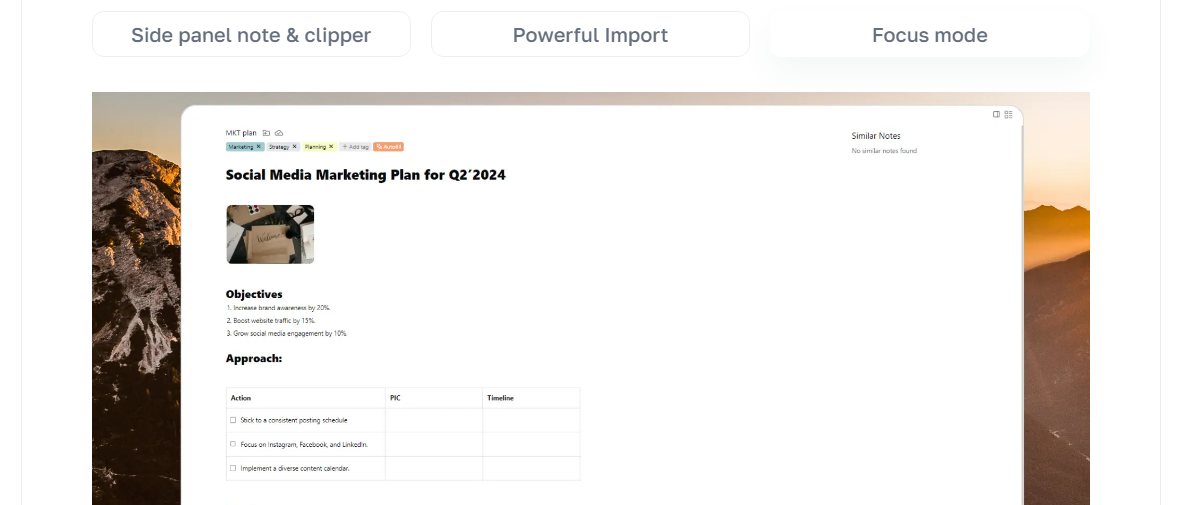Viewport: 1200px width, 505px height.
Task: Click the empty PIC cell in first row
Action: 433,420
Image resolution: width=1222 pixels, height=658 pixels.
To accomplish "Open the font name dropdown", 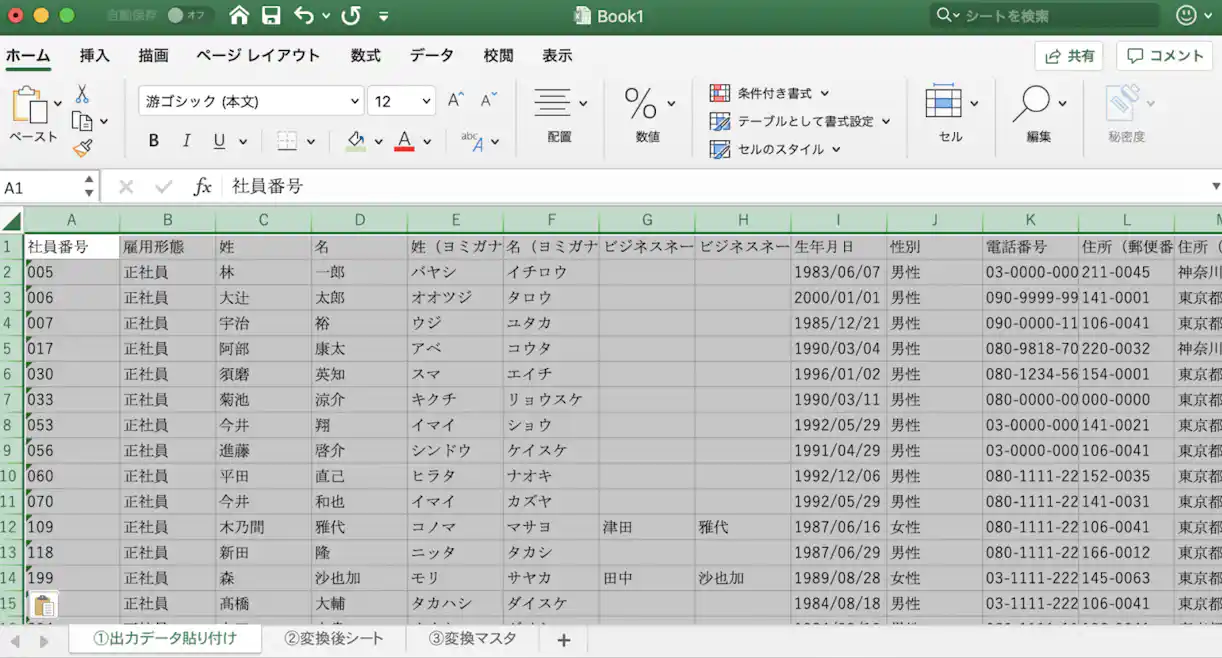I will [355, 100].
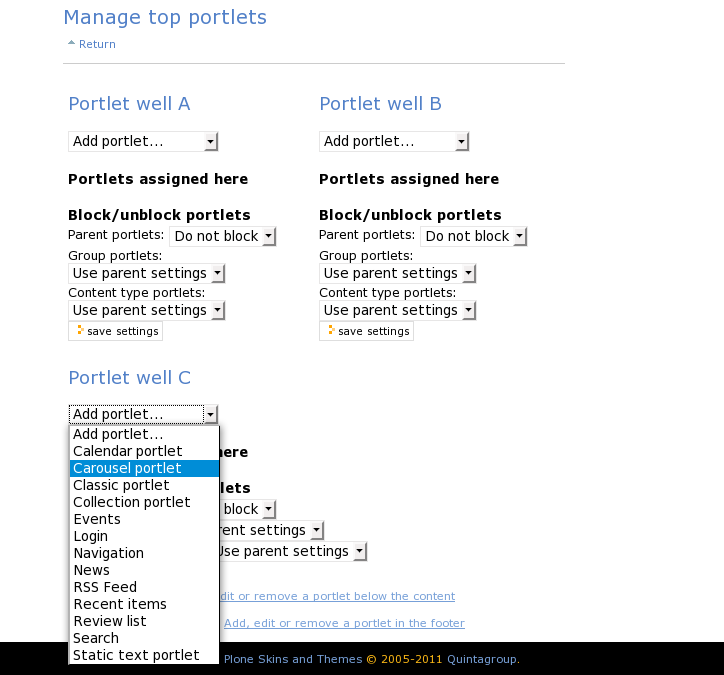Screen dimensions: 724x675
Task: Click save settings button in well A
Action: point(116,331)
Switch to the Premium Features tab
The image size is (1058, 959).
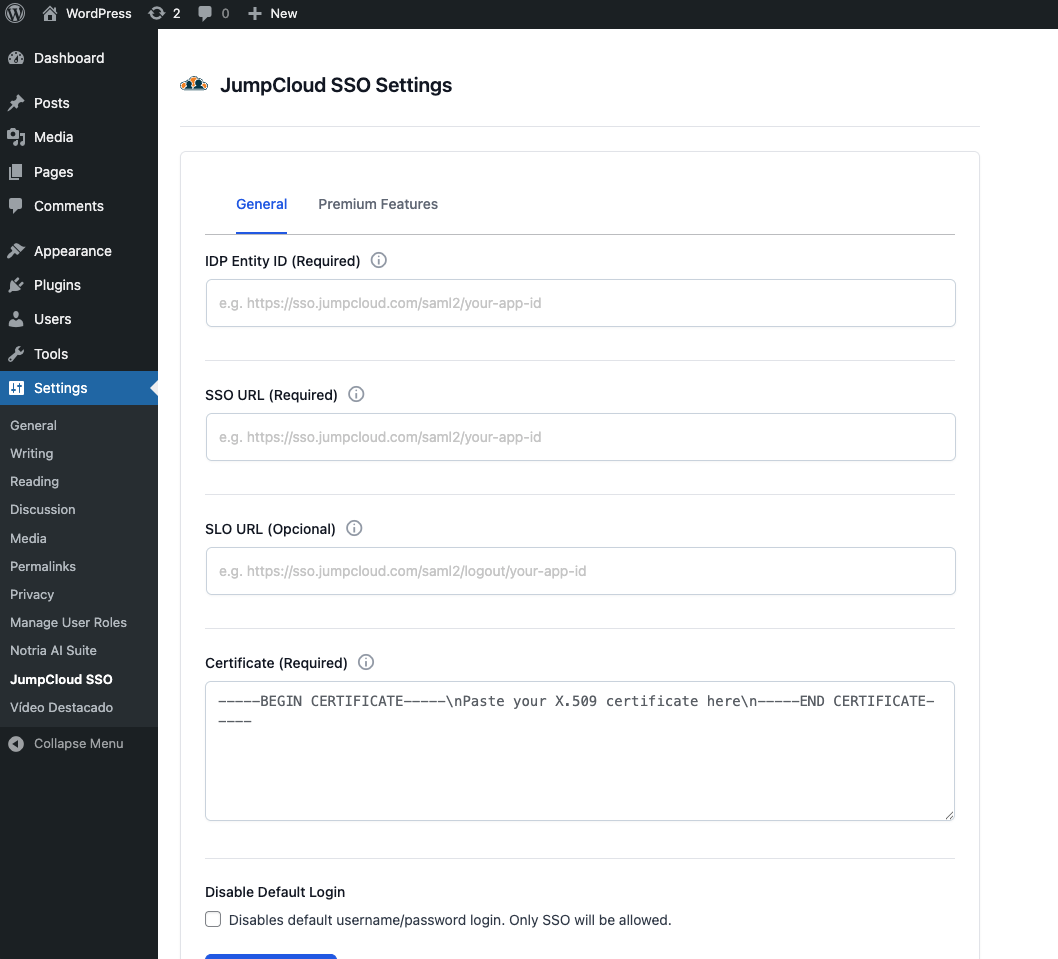click(378, 204)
==========
• _WHAT THE EXERCISE ASKS_
Exactly the lines from the one holding "Switch to the Premium Features tab" through the last line of the entries must be set down, with nothing added and no pictures.

• _ANSWER TO THE PROBLEM_
Switch to the Premium Features tab
The image size is (1058, 959).
click(378, 204)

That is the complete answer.